* [Instructions to follow]: Reproduce the following entries exactly, leaving nothing out.
——
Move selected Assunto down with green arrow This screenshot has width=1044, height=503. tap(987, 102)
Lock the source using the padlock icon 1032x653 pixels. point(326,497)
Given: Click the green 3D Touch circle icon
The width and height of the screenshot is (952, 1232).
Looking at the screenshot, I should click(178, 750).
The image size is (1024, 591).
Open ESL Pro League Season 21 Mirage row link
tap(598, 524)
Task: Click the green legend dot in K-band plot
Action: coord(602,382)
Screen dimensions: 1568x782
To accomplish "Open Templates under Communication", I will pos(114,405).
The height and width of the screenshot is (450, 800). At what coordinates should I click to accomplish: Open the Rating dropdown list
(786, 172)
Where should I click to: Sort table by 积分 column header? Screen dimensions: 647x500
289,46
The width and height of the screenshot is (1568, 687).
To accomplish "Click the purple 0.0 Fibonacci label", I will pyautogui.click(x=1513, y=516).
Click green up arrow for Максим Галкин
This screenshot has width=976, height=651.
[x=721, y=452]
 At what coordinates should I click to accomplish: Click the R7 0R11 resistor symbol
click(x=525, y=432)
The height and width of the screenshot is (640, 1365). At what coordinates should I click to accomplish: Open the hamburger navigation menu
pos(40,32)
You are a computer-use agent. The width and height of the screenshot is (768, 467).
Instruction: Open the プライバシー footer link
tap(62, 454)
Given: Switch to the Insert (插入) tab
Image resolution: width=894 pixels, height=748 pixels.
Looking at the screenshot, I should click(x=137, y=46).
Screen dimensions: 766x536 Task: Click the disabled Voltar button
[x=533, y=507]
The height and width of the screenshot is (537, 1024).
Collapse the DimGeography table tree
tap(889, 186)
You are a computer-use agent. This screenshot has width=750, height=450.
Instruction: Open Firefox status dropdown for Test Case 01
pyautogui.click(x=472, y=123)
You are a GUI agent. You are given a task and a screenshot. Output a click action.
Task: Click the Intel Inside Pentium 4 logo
——
* [Written reply]:
Move selected Assunto down with green arrow This screenshot has width=1044, height=503. tap(987, 102)
Lock the source using the padlock icon 1032x653 pixels. point(326,497)
Given: Click the green 3D Touch circle icon
The width and height of the screenshot is (952, 1232).
Looking at the screenshot, I should click(178, 750).
The image size is (1024, 591).
Open ESL Pro League Season 21 Mirage row link
tap(598, 524)
Task: Click the green legend dot in K-band plot
Action: coord(602,382)
Screen dimensions: 1568x782
To accomplish "Open Templates under Communication", I will pos(114,405).
The height and width of the screenshot is (450, 800). At what coordinates should I click to accomplish: Open the Rating dropdown list
(786, 172)
Where should I click to: Sort table by 积分 column header? Screen dimensions: 647x500
289,46
The width and height of the screenshot is (1568, 687).
To accomplish "Click the purple 0.0 Fibonacci label", I will pyautogui.click(x=1513, y=516).
Click green up arrow for Максим Галкин
This screenshot has width=976, height=651.
[x=721, y=452]
 At what coordinates should I click to accomplish: Click the R7 0R11 resistor symbol
click(x=525, y=432)
The height and width of the screenshot is (640, 1365). At what coordinates should I click to accomplish: Open the hamburger navigation menu
pos(40,32)
You are a computer-use agent. The width and height of the screenshot is (768, 467).
Instruction: Open the プライバシー footer link
tap(62, 454)
Given: Switch to the Insert (插入) tab
Image resolution: width=894 pixels, height=748 pixels.
Looking at the screenshot, I should click(x=137, y=46).
Screen dimensions: 766x536 Task: Click the disabled Voltar button
[x=533, y=507]
The height and width of the screenshot is (537, 1024).
Collapse the DimGeography table tree
tap(889, 186)
You are a computer-use agent. This screenshot has width=750, height=450.
Instruction: Open Firefox status dropdown for Test Case 01
pyautogui.click(x=472, y=123)
You are a GUI agent. You are given a task and a screenshot. Output a click action.
Task: Click the Intel Inside Pentium 4 logo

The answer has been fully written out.